**Set problem**
Repeat each of the lines below word for word, leaving out the pictures.

============================================================

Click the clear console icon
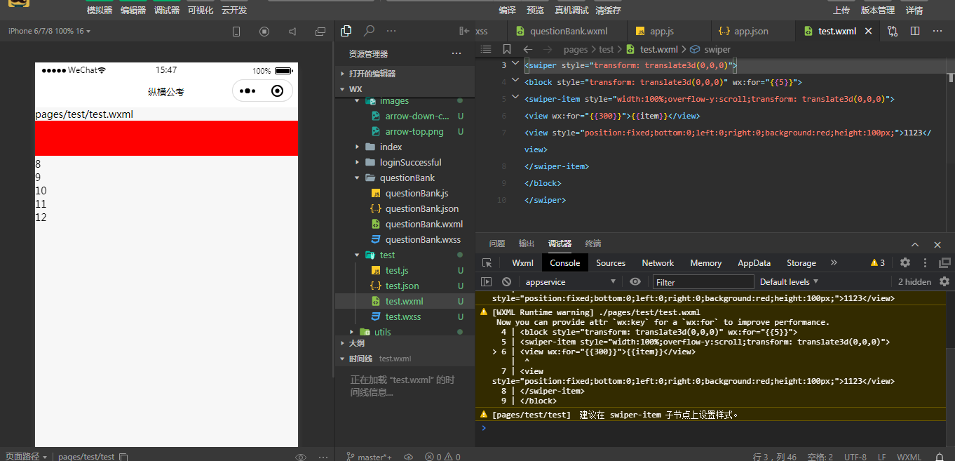Screen dimensions: 955x461 click(506, 281)
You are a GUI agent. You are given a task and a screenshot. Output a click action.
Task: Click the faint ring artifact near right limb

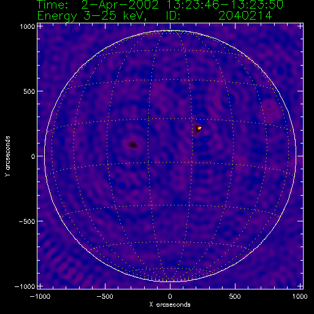tap(269, 107)
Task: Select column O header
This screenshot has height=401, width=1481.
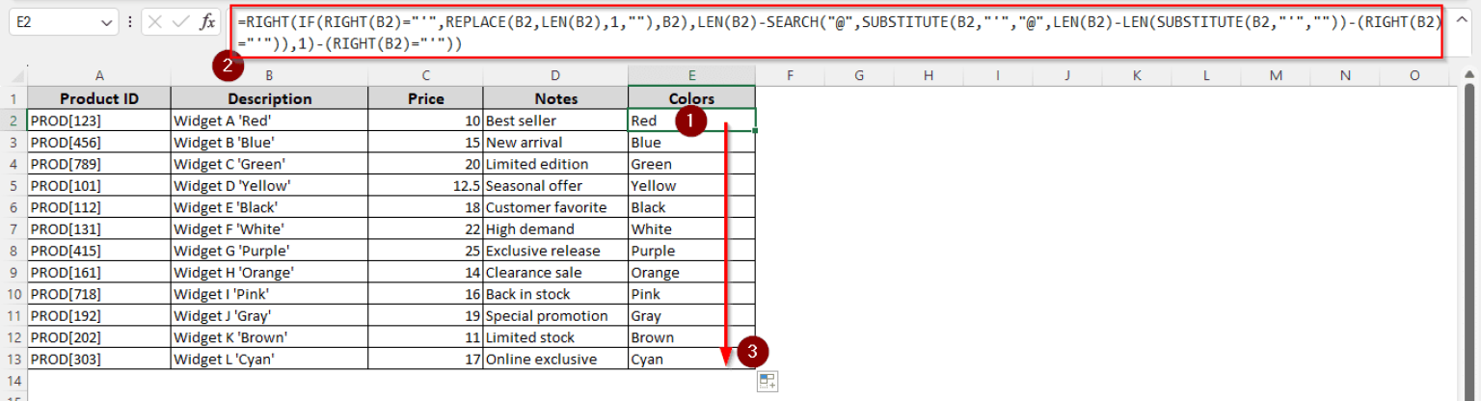Action: click(1414, 75)
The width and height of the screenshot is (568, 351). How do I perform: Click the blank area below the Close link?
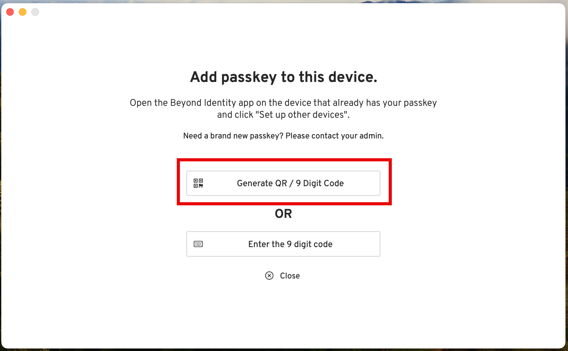coord(283,314)
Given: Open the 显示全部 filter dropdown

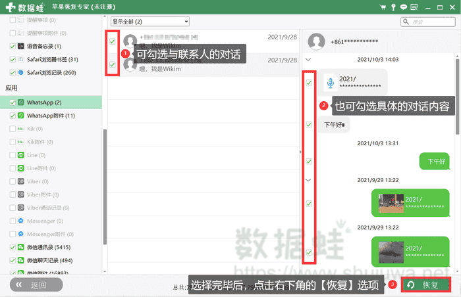Looking at the screenshot, I should (x=150, y=22).
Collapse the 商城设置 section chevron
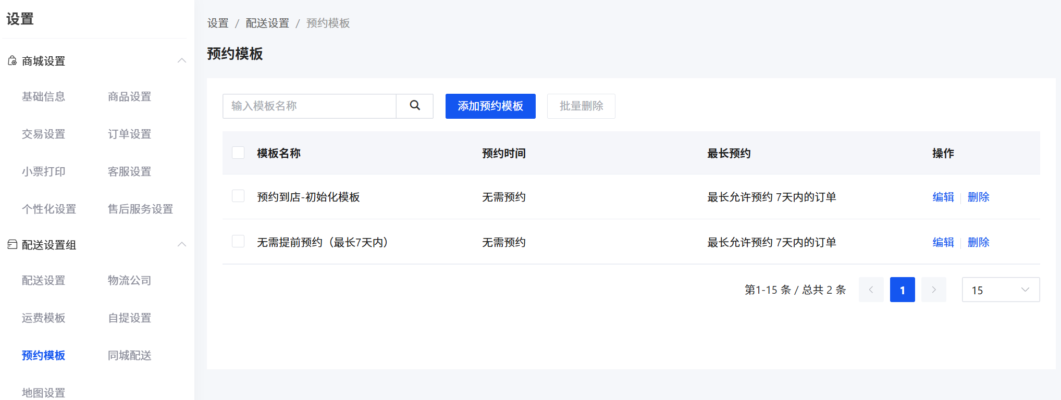 pos(182,60)
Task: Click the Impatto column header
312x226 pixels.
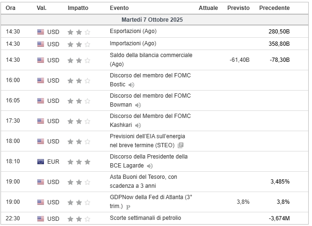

============================================================

**Output of the exercise**
Click the clear console icon
Screen dimensions: 955x461 click(506, 281)
You are a GUI agent. You are given a task and a screenshot. Output a click action.
Task: Click the faint ring artifact near right limb

tap(269, 107)
Task: Select column O header
This screenshot has height=401, width=1481.
Action: click(1414, 75)
The width and height of the screenshot is (568, 351). How do I perform: Click the blank area below the Close link?
coord(283,314)
Given: Open the 显示全部 filter dropdown

Looking at the screenshot, I should (x=150, y=22).
Collapse the 商城设置 section chevron
 pos(182,60)
Task: Click the Impatto column header
312x226 pixels.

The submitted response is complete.